Description of the task> Output the whole listing below exactly, omitting the images.

Data shown>
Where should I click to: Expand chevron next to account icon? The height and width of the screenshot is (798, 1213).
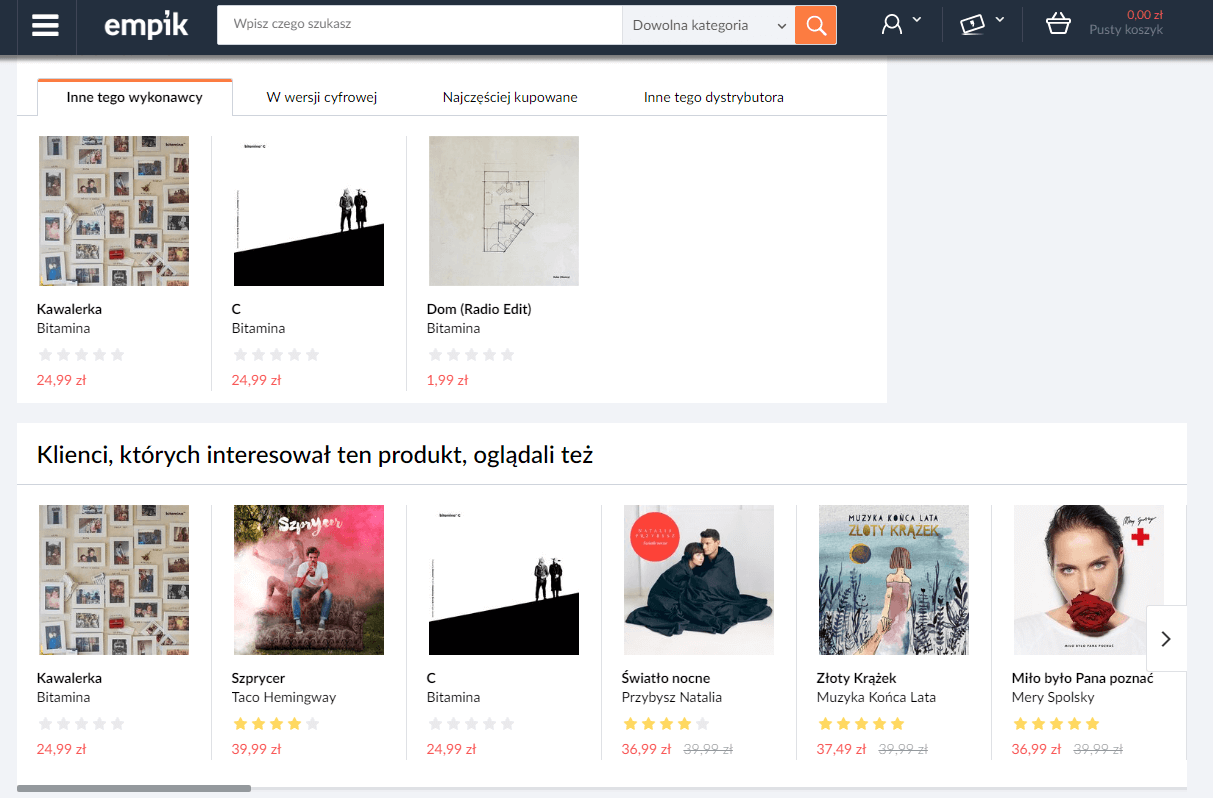tap(917, 19)
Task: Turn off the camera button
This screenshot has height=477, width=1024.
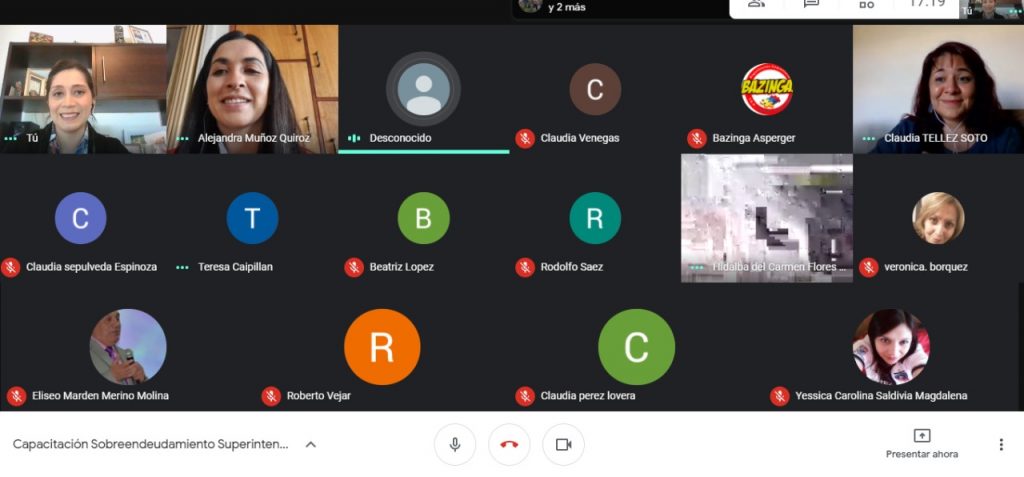Action: click(x=563, y=444)
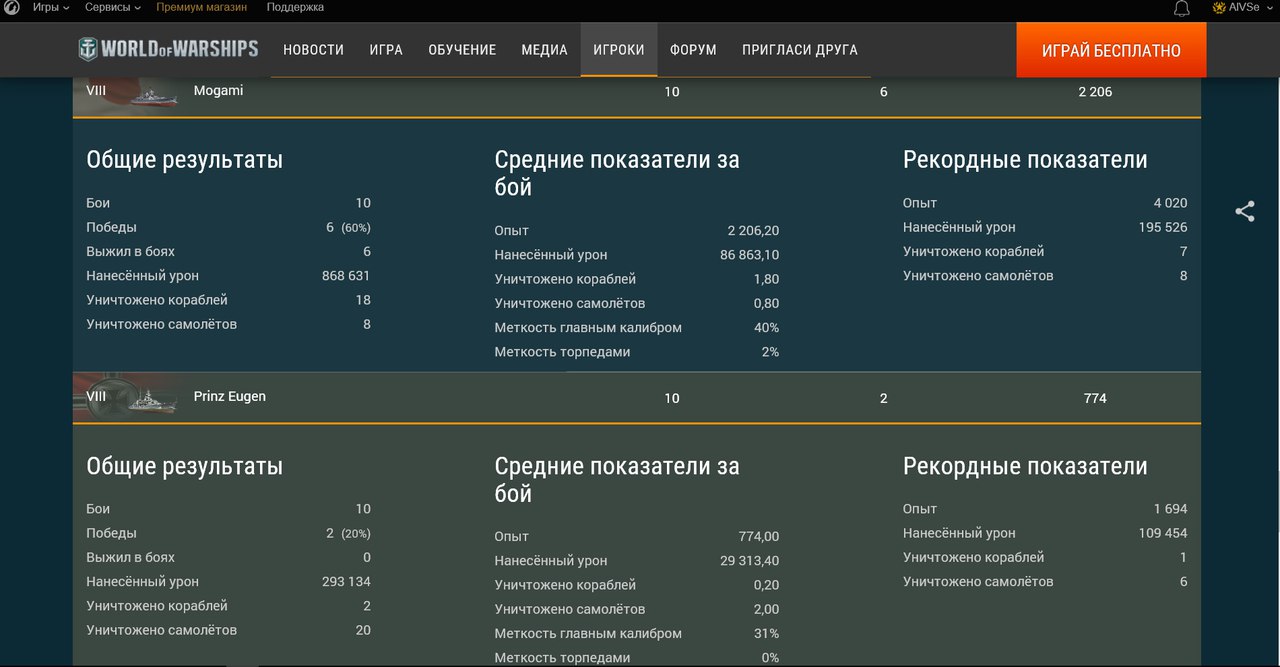Viewport: 1280px width, 667px height.
Task: Go to the НОВОСТИ section
Action: click(x=313, y=50)
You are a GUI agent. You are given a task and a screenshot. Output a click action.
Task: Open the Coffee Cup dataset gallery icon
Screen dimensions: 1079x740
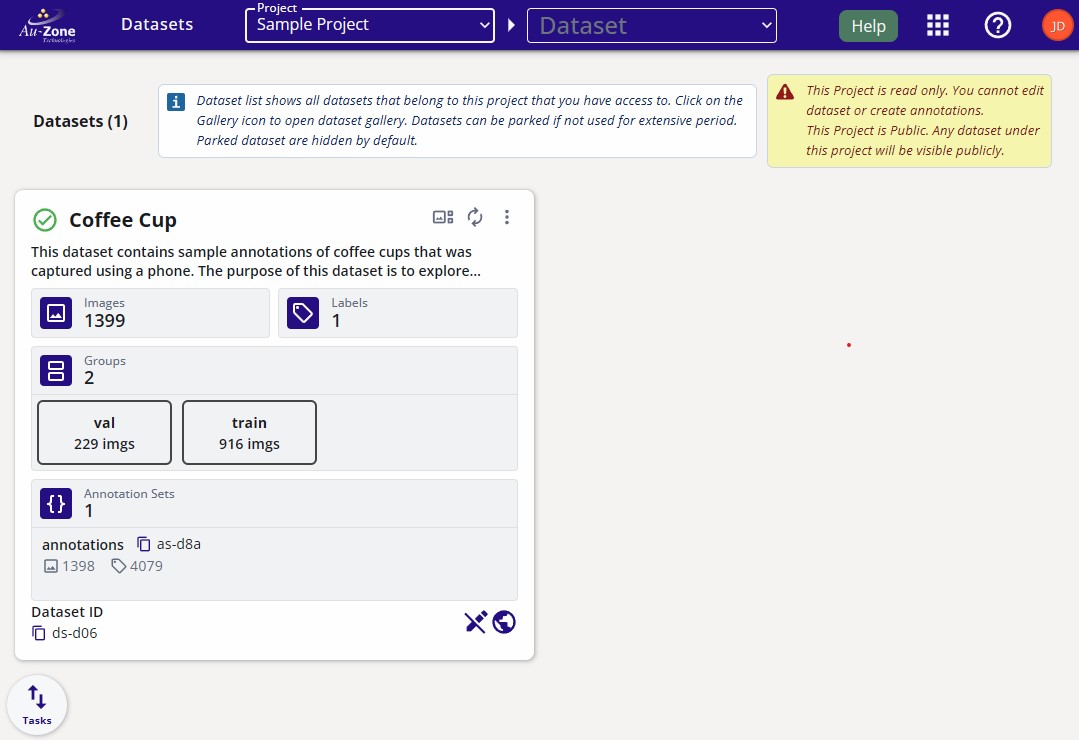pyautogui.click(x=443, y=217)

Worked solution>
Where should I click to: Expand chevron next to account icon? The height and width of the screenshot is (798, 1213).
tap(917, 19)
Task: Turn off the camera button
This screenshot has height=477, width=1024.
Action: click(x=563, y=444)
Viewport: 1280px width, 667px height.
Task: Go to the НОВОСТИ section
Action: click(x=313, y=50)
You are a GUI agent. You are given a task and a screenshot. Output a click action.
Task: Open the Coffee Cup dataset gallery icon
Screen dimensions: 1079x740
pyautogui.click(x=443, y=217)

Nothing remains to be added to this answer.